Le jeune homme eut une idée bizarre :

— Il veut peut-être que je l’aide à enlever mademoiselle Carron, se dit-il. Ma foi, pourquoi pas ?

— Je suis complément de votre avis, répondit-il. En fait de sentiment, nul n’a le droit de décider pour d’autres, et il est triste que nos mœurs soient encore sous ce rapport en arrière des lois.

— Je suis moi-même un cruel exemple des abus de cette autorité, vous le savez, reprit monsieur Grudat. Par le fait, comme en droit, nous serions libres de nous unir, mademoiselle Carron et moi (il rougit en prononçant ce nom) ; mais elle ne veut pas désoler sa mère, et je respecte ses scrupules, bien qu’ils nous rendent malheureux. Cependant nous nous voyons un peu tous les jours ; c’est au moins cela. Je vous dirai même, à vous seul, — car je ne parle jamais de ces choses à personne ici, — que nous pouvons de temps en temps nous écrire. Et maintenant j’ai entendu dire… je ne sais pas s’il est vrai… que… que…

— Parlez, monsieur, dit Roger, et, si c’est un secret. que vous ayiez besoin de me confier, soyez sûr de ma discrétion.

— Oui, l’on m’a dit que vous étiez malheureux aussi… dit rapidement monsieur Grudat en baissant les yeux. Pardonnez-moi de me mêler… d’une chose que vous ne m’avez pas confiée, mais votre situation m’a fait beaucoup de peine. À votre âge, moi, j’ai tant souffert avec la résignation forcée qui est venue alors… et comme je pourrais vous aider, si vous vouliez…

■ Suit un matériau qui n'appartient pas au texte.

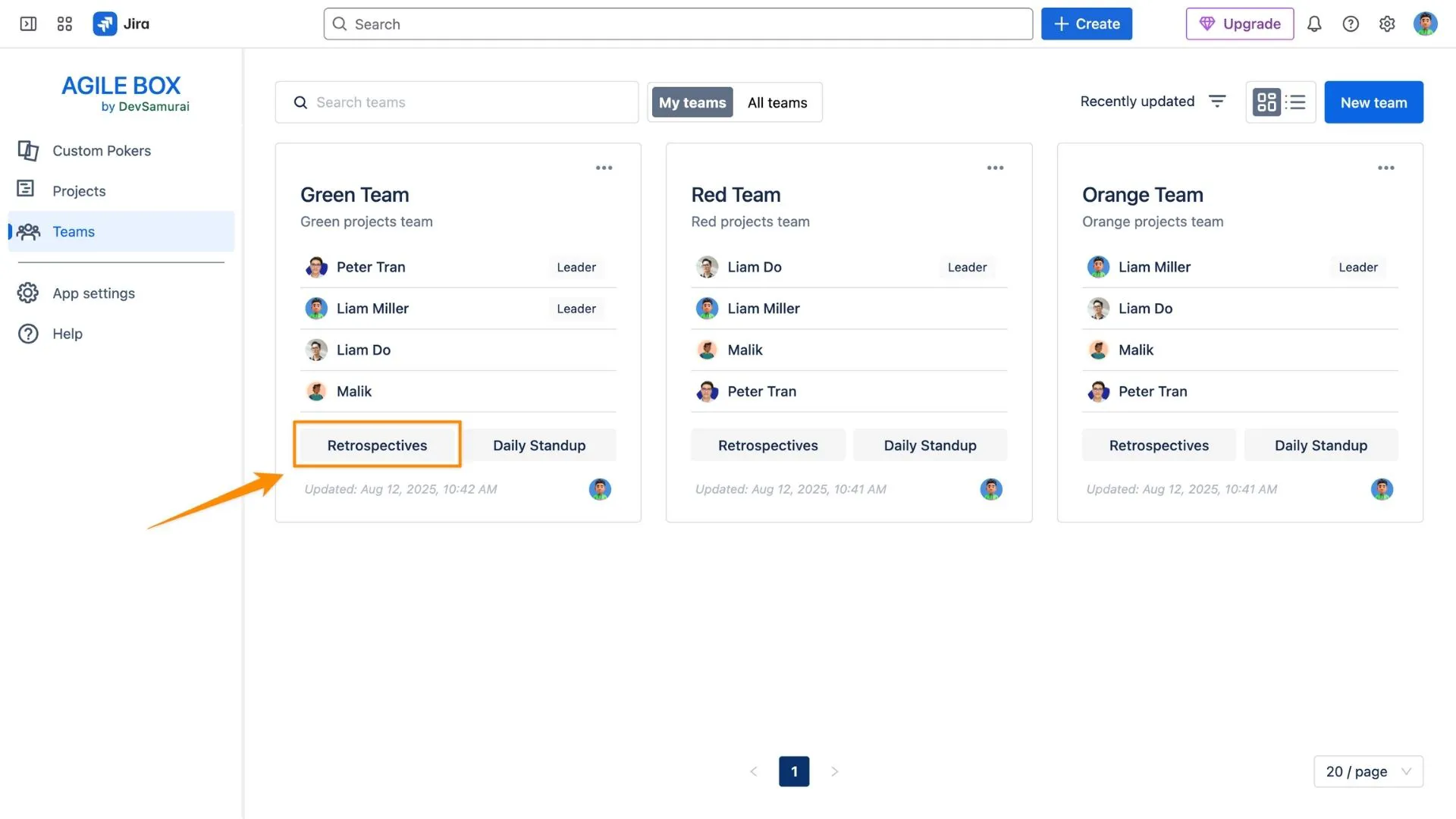This screenshot has height=819, width=1456.
Task: Select Teams in the sidebar
Action: click(73, 231)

Roger eut en effet un moment de confusion. Il ne croyait pas son secret devenu à ce point un bruit de ville. Mais, devant le trouble et la timidité de monsieur Grudat, ne pouvant douter de sa délicatesse, il répondit :

— J’ignorais que mes sentiments fussent aussi connus, monsieur ; mais ce n’est pas vis-à-vis de vous que je le regrette. Vous êtes l’homme le plus apte à les comprendre.

— Oui, d’autant mieux que j’ai souvent admiré combien mademoiselle Renaud paraît bonne et intelligente ; je sais que Julie aime beaucoup à causer avec elle, quand elle va acheter, et moi-même je lui ai souvent parlé. Eh bien, monsieur Roger, voilà ce que je voulais vous dire : j’ai un ami intime à Biesles, un honnête homme, un père de famille qui déteste le despotisme partout. Il voit la tante de mademoiselle Régine, et, si voulez écrire, je n’ai qu’à lui demander de remettre vos lettres, il le fera.

Roger saisit la main de monsieur Grudat et la serra chaudement. Ce qu’il désirait si ardemment sans moyen de l’obtenir, pouvoir communiquer avec Régine, il l’avait donc enfin, grâce à la bonté de cet homme qui la veille lui était étranger, mais qui, de son propre mouvement, par la similitude de leurs situations, venait de se faire son ami.

Il combla monsieur Grudat de remerciements, et retourna chez lui pour écrire à Régine, le cœur tout ému de reconnaissance et tourmenté d’un remords ; car il s’était associé quelquefois sottes plaisanterie faisait dans Bruneray sur les vieilles amours de monsieur Grudat et de mademoiselle Carron, dans ces réunions d’oisifs à tête vide, dont la médisance et le préjugé font tous les frais. Un instant, la comparaison établie par mademoiselle Carron entre leurs amours le fit frémir. Vieilleraient-ils donc ainsi ?… Mais il se dit :

— Non, Régine, elle, n’est pas dévote ; elle n’a pas le caractère timide et passif de mademoiselle Carron, et, sûre de son droit, elle l’imposera à sa famille, comme je ferai moi-même.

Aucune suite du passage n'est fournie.